Dennoch verstellt das Starren auf die populären Abendprogramme den Blick. Denn es herrscht kein Mangel an traditioneller Politik im Fernsehen. Parlamentsdebatten sind zwar rar, politische Magazine verlieren an Bedeutung und Reportagen an Zuschauern. Doch hochseriöse politische Gesprächsendungen wie "Presseclub" (ARD) oder "halb 12 – Eser und Gäste" (ZDF) behaupten sich; die neuen Spezialprogramme PHOENIX, N 24, n-tv oder CNN senden sogar (fast) 24 Stunden Politik live und pur. Sie offerieren, mal brav, mal kritisch, von der Pressekonferenz bis zur Parlamentsdebatte Politikwelten, die vor Jahren wenigen Eingeweihten vorbehalten waren. Und vor der Bundestagswahl wurde die Zahl der Talks und talkenden Extrasendungen nochmals erhöht. In unzähligen "Kreuzfeuern" und "Duellen" warb die TV-Prominenz um die knappe Aufmerksamkeit der Menschen; Beobachter registrierten bereits eine "Dauerwerbesendung des Politischen".
Noch nie wurde im Fernsehen so ausgiebig und so unterhaltend um Politik gerungen wie im Wahljahr 2002. Erstmals in der Geschichte der Bundesrepublik prägten Medien ganz offenkundig alle Formen des Wahlkampfes. Nicht mehr die Vor-Ort-Auftritte der Politiker, die Plakate an den Straßenrändern und die Wahlwerbespots erregten die Menschen, sondern zwei Fernsehereignisse in Berlin-Adlershorst. "Die TV-Duelle" zwischen Gerhard Schröder und Edmund Stoiber waren (auch in Radio, Zeitung, Internet) ganz offenkundig die Wahlhöhepunkte und vor allem moderne, unterhaltende Medienevents. Und wie beim richtigen Fußballendspiel wurden auch bei der Kandidatenbefragung Vorberichte, Nachbewertungen, Meinungsumfragen, kurz: "Firlefanz" (FAZ), fast so wichtig wie die eigentlichen Duelle. Denn wirklich Neues sagte kein Kandidat den mehr als 500 Journalisten vor Ort und den über 15 Millionen Zuschauern. Wie hätte er auch? Längst ist alles gesagt – und so diskutierte die veröffentlichte Meinung über Krawatten ebenso wie über Arbeit und Krieg. Fernsehdramatik ist eben eines, politische Differenz ein anderes.

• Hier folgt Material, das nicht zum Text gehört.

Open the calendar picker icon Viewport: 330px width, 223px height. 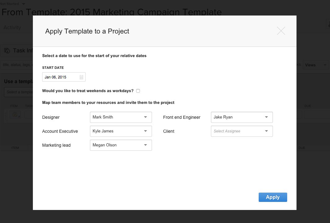pyautogui.click(x=81, y=77)
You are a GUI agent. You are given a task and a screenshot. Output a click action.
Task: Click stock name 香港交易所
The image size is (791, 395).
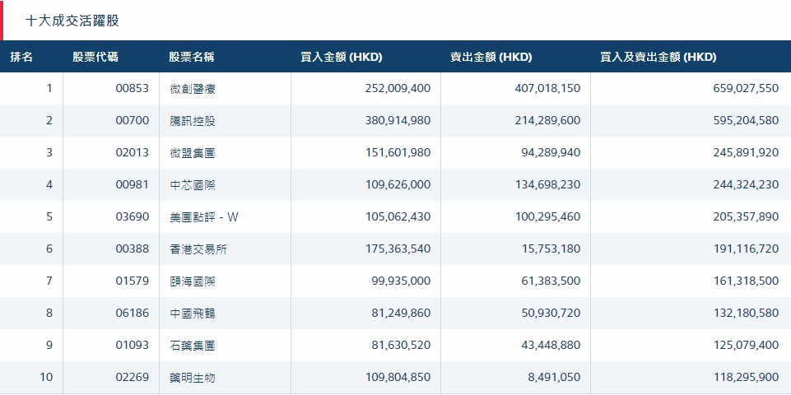click(198, 249)
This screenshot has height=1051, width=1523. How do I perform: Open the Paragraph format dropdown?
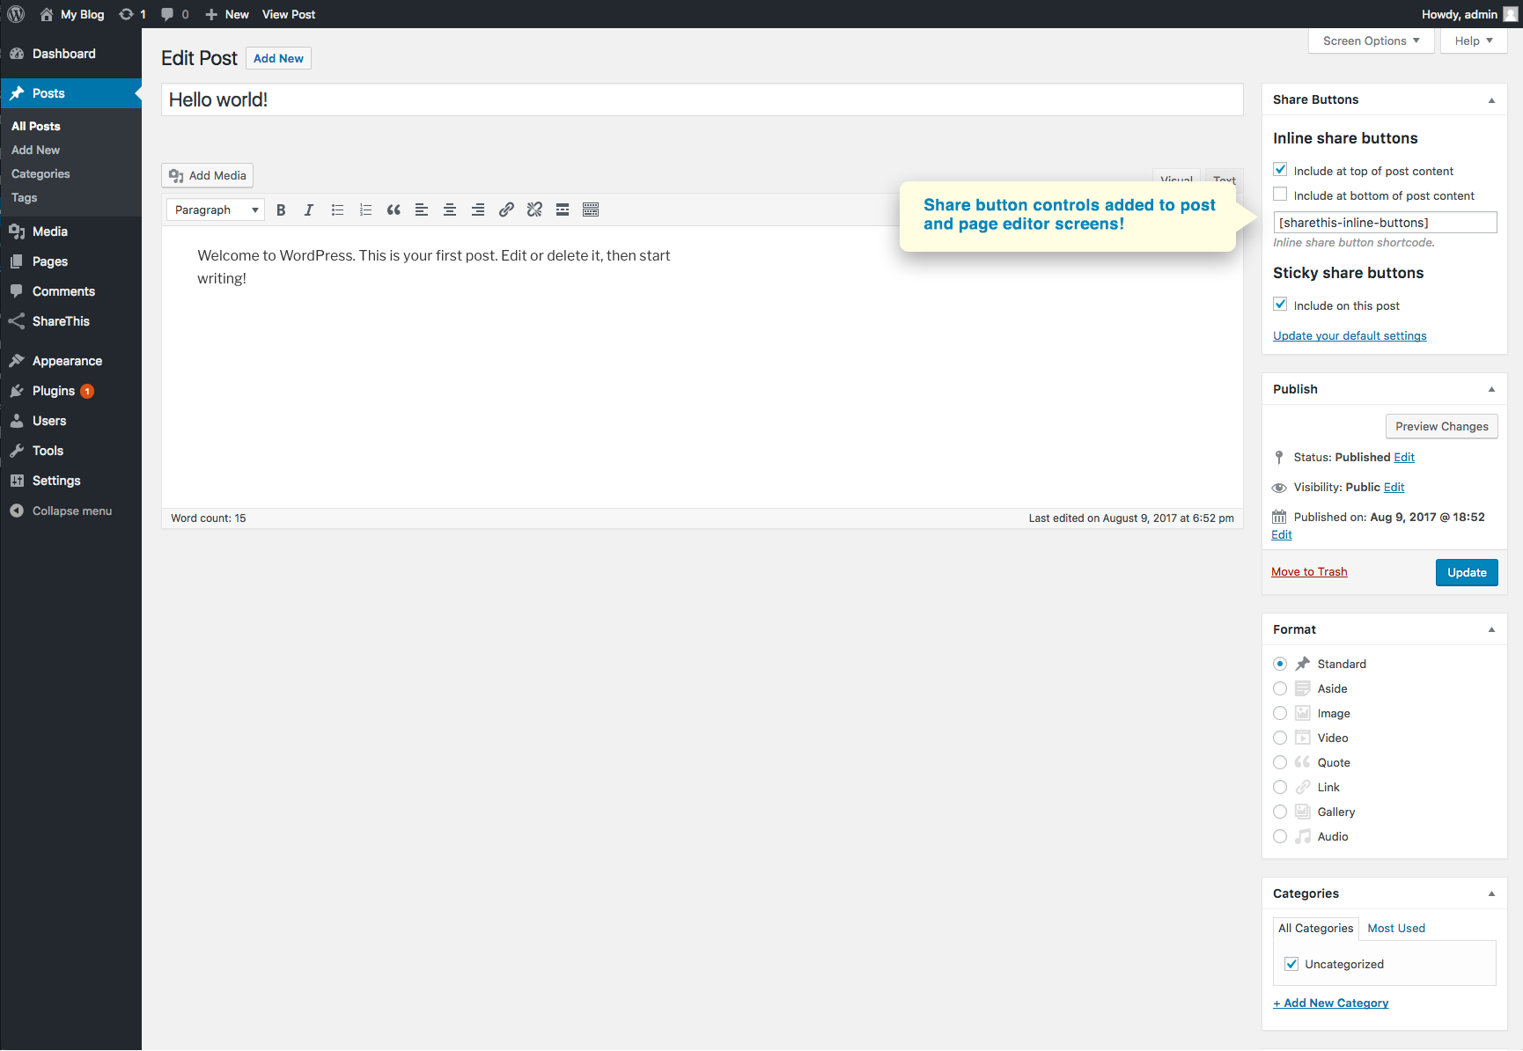click(216, 209)
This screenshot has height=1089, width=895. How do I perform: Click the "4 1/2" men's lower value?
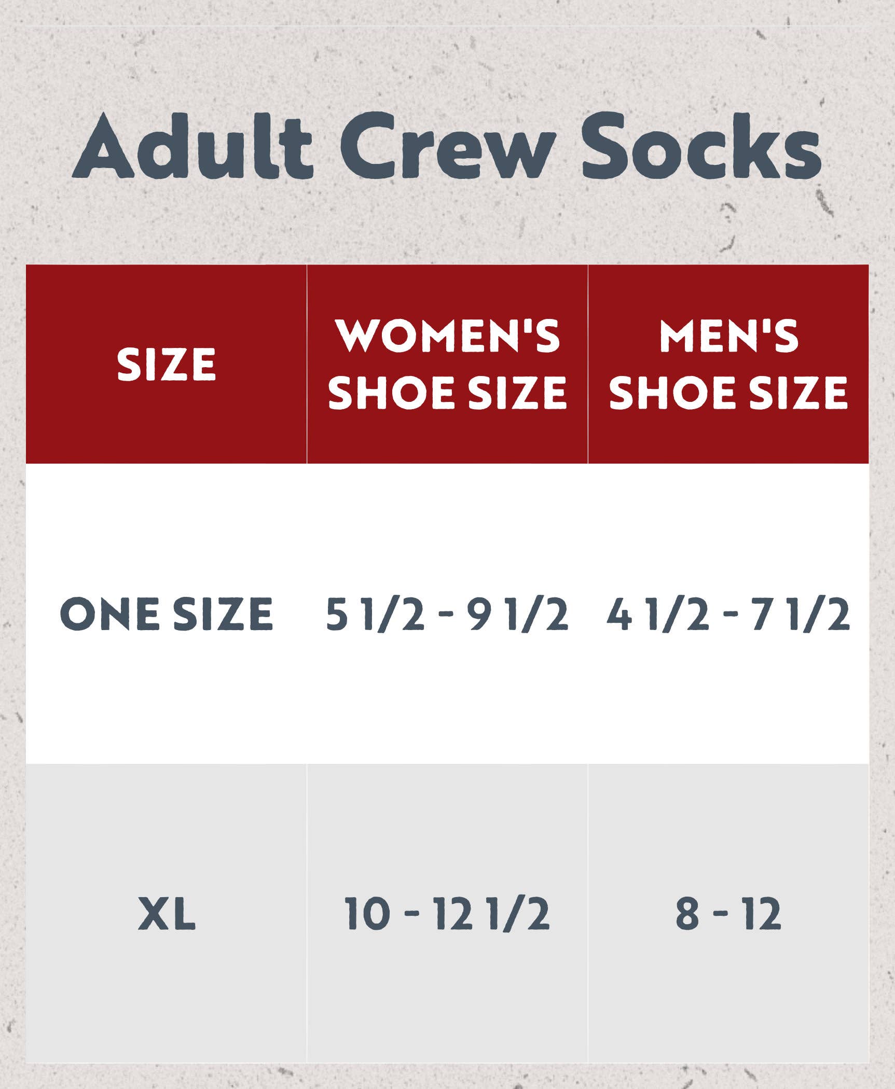click(x=658, y=613)
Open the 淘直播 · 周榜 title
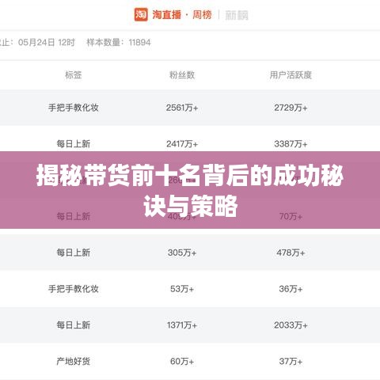This screenshot has width=380, height=380. point(182,15)
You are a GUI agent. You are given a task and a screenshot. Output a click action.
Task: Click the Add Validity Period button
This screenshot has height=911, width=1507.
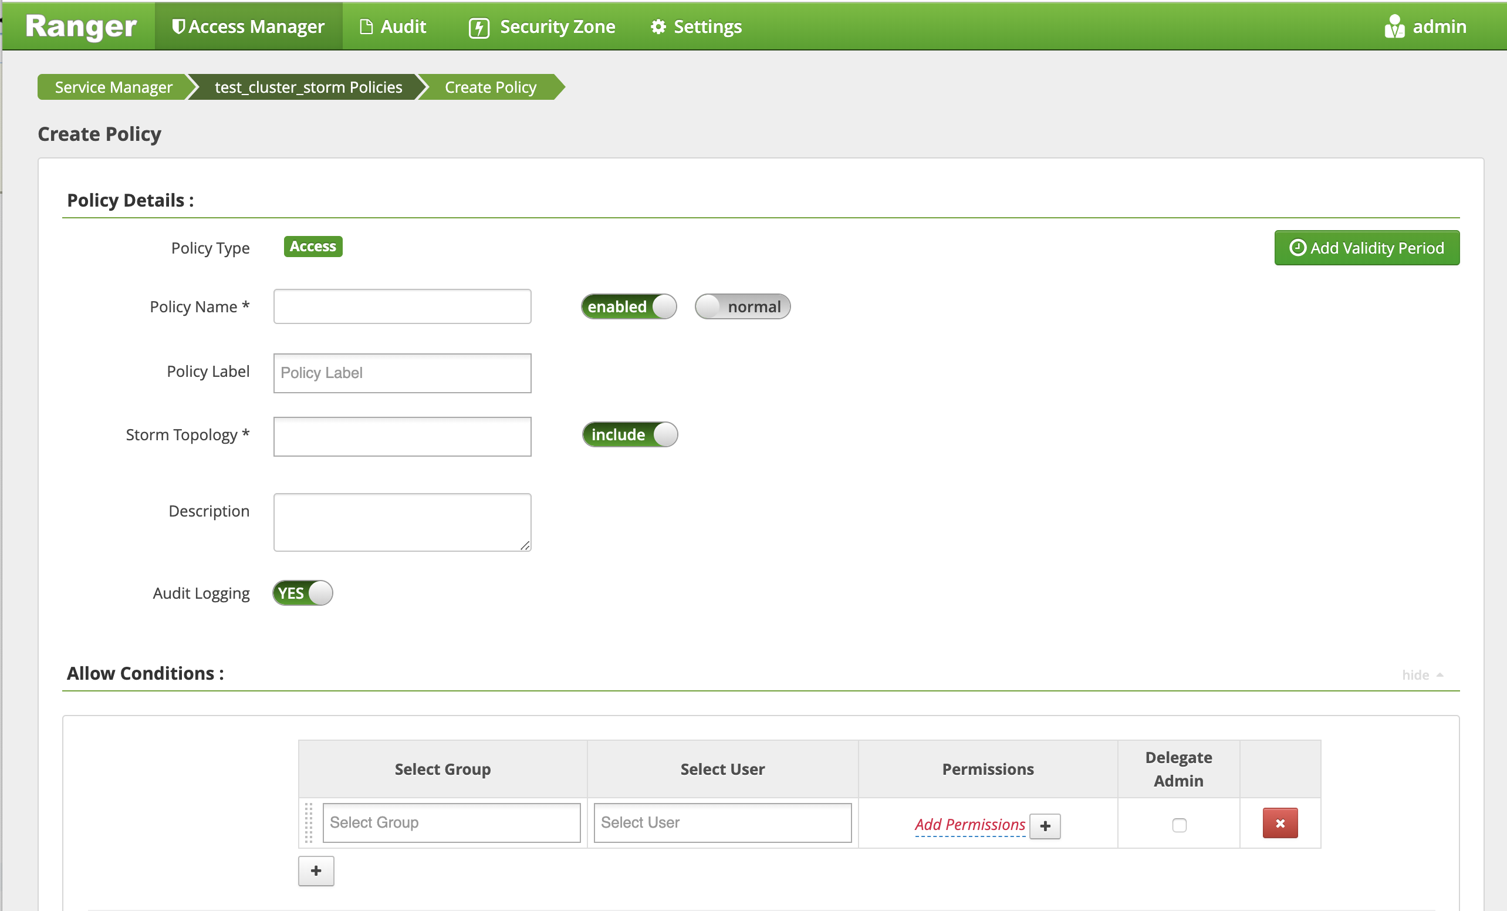(1366, 248)
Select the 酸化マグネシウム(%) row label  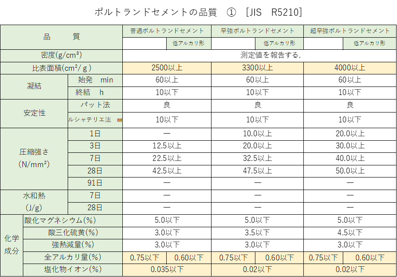click(73, 221)
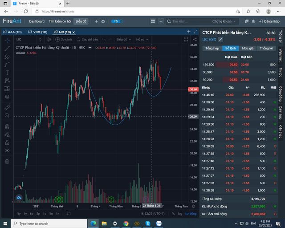Click the Tìm kiếm search field
285x228 pixels.
189,21
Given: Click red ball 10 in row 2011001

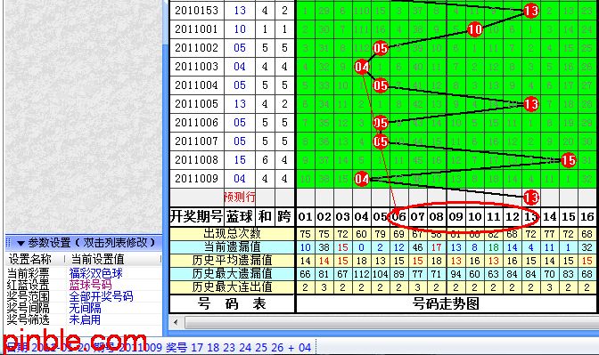Looking at the screenshot, I should (x=474, y=29).
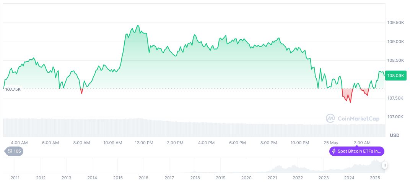Image resolution: width=410 pixels, height=182 pixels.
Task: Click the 107.00K price axis label
Action: (395, 117)
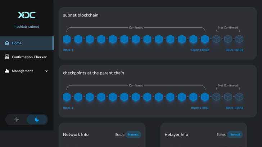The width and height of the screenshot is (262, 147).
Task: Click the Network Info Normal status badge
Action: [133, 135]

Die Menschen wissen das natürlich längst – und sie reagieren deshalb gelassen. Der Bildschirm dient der (Nebenbei-)Unterhaltung; die wirklich wichtigen Erfahrungen aber machen auch Zuschauer noch immer in der Familie oder bei der Arbeit. Fernsehreiz, Wahlkabinenkreuz – diesen Mechanismus gibt es nicht.
Die "TV-Duelle" machten Politik erstmals wieder zum großen nationalen Gesprächsanlass. Die Wahl entschieden sie nicht, und der Einfluss von Fernsehtalks und -events sollte nicht überschätzt werden. Medien sind keine vierte Gewalt, ihr Einfluss ist bedeutend, doch begrenzt. Gerade jetzt. Denn der neue Kanzler wird vom Bundestag gewählt, Realität hier gesetzgeberisch gestaltet. Nun kommen wieder die Stunden des Parlaments – und Medien werden davon erzählen.
Hans-Jürgen Krug wurde 1952 in Niederdieten (Hessen) geboren und studierte Wissenschaft von der Politik, Germanistik und Pädagogik in Marburg an der Lahn. Er promovierte mit einer Arbeit über das Arbeitslosenhörspiel in der Weimarer Republik und lebt heute als Medienjournalist in Hamburg. Dieser Tage erscheint von ihm der Band "Radiolandschaften. Beiträge zur Geschichte und Entwicklung des Hörfunks".